Results posted by major brewers in recent weeks suggest conditions are improving in the global beer market, which is borne out by a new report from just-drinks forecasting growth over the medium term.

While SABMiller posted a 6% fall in net sales to US$13.3bn for the first six months of the year, hit by unfavourable currency rates, and pre-tax profits fell by 26%, adjusted net earnings for the period rose to $1.2bn from $1.1bn last year. The first-half results were hailed by Cazenove analyst Matthew Webb as "outstanding", and showed, the analyst said, that the brewer was navigating the recession successfully.

Anheuser-Busch Inbev, meanwhile, posted a 12% rise in earnings before interest, tax, depreciation and amortisation for the third quarter to US$3.55bn, but saw beer volumes fall by 3% on a like-for-like basis in the quarter, and by 1.6% over the first nine months of the year.

Earlier in the month, Molson Coors reported a 37% increase in net earnings for the three months to the end of September to US$235.3m, up from $171.3m, but said that global beer volumes had slipped by 3% for the quarter, to 13.8m hectolitres, owing to tough global economic conditions and a strategy to put value over volume in the UK market.

Fomento Economico Mexicano (FEMSA) recorded a 46% rise in third-quarter profits to MXN3.74bn (US$280.2m), with sales up 21.4% at MXN50.65bn. Domestic beer volumes were up slightly and exports rose by 12.3% for the quarter and by 5.8% over the first nine months of the year.

The Belgian brewer, Duvel Moortgat, reported that the rise in beer sales it had observed in the first half of the year continued into the third quarter.

And even though the UK appears to be sluggish in moving out of recession in comparison with some of its peers, two UK brewers recently produced very encouraging results.

Young & Co's Brewery, the UK brewer and pub owner, reported a 1.5% increase in net sales for the first six months of the year to GBP67.2m (US$112.3m), with adjusted pre-tax profits for the half-year up 3.7% at GBP12.3m.

At Fuller, Smith & Turner, first-half net sales rose by 10% to GBP116.9m (US$194.7m), with net profits up from GBP7.3m to GBP 10.7m. Beer volumes were up by 2%, with beer sales in value terms rising by 9% to GBP49.4m for the six months.

Fullers' claim that it has "defied" the recession may be a little gung-ho but recent results do suggest that brewers are riding out the tail-end of the financial crisis well. And, according to a new report from just-drinks, beer makers can expect a relatively favourable growth environment for several years to come.

The report forecasts that global beer consumption will rise by 3.5% by 2015. The report suggests that volume increases will be concentrated in developing markets such as Asia, notably China and India, Latin America and Eastern Europe.

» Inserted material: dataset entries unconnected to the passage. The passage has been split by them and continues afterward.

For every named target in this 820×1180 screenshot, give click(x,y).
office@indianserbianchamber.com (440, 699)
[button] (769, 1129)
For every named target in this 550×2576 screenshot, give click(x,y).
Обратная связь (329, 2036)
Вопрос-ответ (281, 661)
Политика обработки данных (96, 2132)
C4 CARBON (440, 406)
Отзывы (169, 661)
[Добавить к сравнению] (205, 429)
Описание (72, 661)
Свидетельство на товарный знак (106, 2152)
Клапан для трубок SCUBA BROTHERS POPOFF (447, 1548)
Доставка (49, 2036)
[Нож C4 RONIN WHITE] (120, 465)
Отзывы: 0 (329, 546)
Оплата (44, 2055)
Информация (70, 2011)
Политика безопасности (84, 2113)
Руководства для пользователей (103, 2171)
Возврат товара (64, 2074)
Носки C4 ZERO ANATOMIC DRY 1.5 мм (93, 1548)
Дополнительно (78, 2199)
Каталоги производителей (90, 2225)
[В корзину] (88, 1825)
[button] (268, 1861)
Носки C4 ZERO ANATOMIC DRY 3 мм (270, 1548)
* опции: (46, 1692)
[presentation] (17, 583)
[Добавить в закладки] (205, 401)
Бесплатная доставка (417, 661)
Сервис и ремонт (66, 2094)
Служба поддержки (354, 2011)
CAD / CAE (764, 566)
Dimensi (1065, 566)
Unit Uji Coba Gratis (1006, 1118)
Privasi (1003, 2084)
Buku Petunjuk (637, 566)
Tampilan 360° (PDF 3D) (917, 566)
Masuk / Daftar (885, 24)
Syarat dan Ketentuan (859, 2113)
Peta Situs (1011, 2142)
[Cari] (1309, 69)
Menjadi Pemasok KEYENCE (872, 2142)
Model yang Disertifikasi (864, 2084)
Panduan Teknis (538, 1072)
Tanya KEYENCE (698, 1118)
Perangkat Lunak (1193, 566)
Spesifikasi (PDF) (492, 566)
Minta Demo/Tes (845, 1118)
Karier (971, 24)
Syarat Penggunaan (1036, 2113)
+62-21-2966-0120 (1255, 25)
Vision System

Moreover, the report expects the consolidation seen in the brewing sector in recent years will enhance the industry's prospects in developing markets.

"The fight for new and developing markets is being helped further by the increasing rationalisation and globalisation of the brewing industry," the report states. "Over the last couple of years alone there have been a number of major mergers and acquisitions that have changed the face of global business. Companies such as A-B InBev now have access to more markets than ever before and its portfolio of brands (from Budweiser to Brahma, Hoegaarden to Harbin) covers all the global regions."

While the report's authors note the significance of the increasing concern being expressed by governments and international organisations, notably the WHO, over alcohol-related harm, the report suggests a healthy overall prognosis in the coming few years, not least in the premium market. "Although the consumption of premium, and therefore more expensive, products has been hit short-term by the global economic downturn, the interest in this category has probably never been higher - especially in developing markets where they are seen as aspirational purchases."

There is not only strong interest in countries such as Kenya and Mexico among younger consumers in imported premium beers, but in the more mature markets of North America and the UK, "there has also been a parallel increased interest in craft brews and more esoteric imported 'world' beers", which has helped to maintain volumes in both on- and off-trade markets.

"With a likely upturn in the world economy still forecast for mid/late 2010 onwards in most economic zones there is the likelihood that premium beer will again take its place as one of the main drivers of global alcoholic volume growth," the report concludes.